使用聚合函数包装列引用。 如果只需要组中的代表性值,则可以使用 any_value(epression)。
示例
-- Sample data
> CREATE OR REPLACE TEMPORARY VIEW tasks(name, firstname, task, cost) AS
VALUES ('Smith' , 'Sam' , 'UNPIVOT', 10),
('Smith' , 'Sam' , 'LATERAL', 5),
('Shuster', 'Sally' , 'DELETE' , 7),
('Shuster', 'Sally' , 'GRANT' , 8);
-- `name` and `firstname` are part of teh group by coumns, but incomplete
> SELECT name, firstname, sum(cost) FROM tasks GROUP BY firstname || ' ' || name;
[MISSING_AGGREGATION] The expression "name" is neither present in the group by, nor is it an aggregate function.
-- Match the GROUP BY expression
> SELECT firstname || ' ' || name, sum(cost) FROM tasks GROUP BY firstname || ' ' || name;
Sam Smith 15
Sally Shuster 15
-- Break up the GROUP BY expression
> SELECT firstname, name, sum(cost) FROM tasks GROUP BY firstname, name;
Sam Smith 15
Sally Shuster 15
-- Missing grouping column
> SELECT name, firstname, sum(cost) FROM tasks GROUP BY name;
[MISSING_AGGREGATION] The expression "firstname" is neither present in the group by, nor is it an aggregate function.

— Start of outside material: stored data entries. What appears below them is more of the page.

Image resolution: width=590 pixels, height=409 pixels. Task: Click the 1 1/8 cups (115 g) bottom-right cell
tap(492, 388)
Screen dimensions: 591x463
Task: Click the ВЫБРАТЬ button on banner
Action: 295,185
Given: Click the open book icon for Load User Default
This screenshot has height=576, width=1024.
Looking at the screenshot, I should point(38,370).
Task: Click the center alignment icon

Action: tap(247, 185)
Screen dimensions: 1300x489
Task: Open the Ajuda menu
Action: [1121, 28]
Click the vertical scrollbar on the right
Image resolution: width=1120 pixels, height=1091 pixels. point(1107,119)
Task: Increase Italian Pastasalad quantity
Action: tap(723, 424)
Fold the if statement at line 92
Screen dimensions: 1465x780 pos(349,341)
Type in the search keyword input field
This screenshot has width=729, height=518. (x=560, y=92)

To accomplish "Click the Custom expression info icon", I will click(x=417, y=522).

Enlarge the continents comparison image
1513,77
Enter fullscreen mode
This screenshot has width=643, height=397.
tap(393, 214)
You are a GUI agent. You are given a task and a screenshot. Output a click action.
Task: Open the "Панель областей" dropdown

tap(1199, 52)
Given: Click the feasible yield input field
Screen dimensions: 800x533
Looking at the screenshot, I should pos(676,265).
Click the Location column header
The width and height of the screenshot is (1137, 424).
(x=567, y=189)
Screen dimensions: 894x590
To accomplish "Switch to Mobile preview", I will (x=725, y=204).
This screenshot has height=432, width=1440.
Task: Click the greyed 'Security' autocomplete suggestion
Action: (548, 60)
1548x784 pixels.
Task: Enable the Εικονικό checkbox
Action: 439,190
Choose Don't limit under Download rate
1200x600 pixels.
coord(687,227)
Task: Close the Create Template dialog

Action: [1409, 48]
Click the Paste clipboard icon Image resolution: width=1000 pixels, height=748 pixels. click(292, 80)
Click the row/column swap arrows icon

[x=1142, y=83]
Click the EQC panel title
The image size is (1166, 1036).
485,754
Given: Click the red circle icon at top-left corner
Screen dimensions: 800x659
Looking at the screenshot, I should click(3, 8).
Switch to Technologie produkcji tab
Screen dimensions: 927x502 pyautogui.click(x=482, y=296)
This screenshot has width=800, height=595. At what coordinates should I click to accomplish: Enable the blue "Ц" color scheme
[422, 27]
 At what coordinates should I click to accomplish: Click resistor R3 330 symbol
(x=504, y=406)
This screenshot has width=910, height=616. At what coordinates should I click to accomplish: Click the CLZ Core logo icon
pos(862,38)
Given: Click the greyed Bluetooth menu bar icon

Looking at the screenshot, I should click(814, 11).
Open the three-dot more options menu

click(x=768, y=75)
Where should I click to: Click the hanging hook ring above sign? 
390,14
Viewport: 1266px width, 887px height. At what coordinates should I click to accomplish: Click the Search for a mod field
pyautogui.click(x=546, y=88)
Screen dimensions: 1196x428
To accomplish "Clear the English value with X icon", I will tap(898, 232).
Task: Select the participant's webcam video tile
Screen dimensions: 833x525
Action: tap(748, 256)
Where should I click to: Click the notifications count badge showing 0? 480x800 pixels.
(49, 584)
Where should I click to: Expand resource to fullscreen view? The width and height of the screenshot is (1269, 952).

-- Add the grouping column
> SELECT firstname, name, sum(cost) FROM tasks GROUP BY firstname, name;
Sam Smith 15
Sally Shuster 15
-- Missing aggregate
> SELECT firstname, name, sum(cost), task FROM tasks GROUP BY firstname, name;
[MISSING_AGGREGATION] The expression "task" is neither present in the group by, nor is it an aggregate function.
-- Add an aggregate
> SELECT firstname, name, sum(cost), array_agg(task) FROM tasks GROUP BY firstname, name;
Sam Smith 15 ["UNPIVOT","LATERAL"]
Sally Shuster 15 ["DELETE","GRANT"]
-- Return any task
> SELECT firstname, name, sum(cost), any_value(task) FROM tasks GROUP BY firstname, name;
Sam Smith 15 LATERAL
Sally Shuster 15 DELETE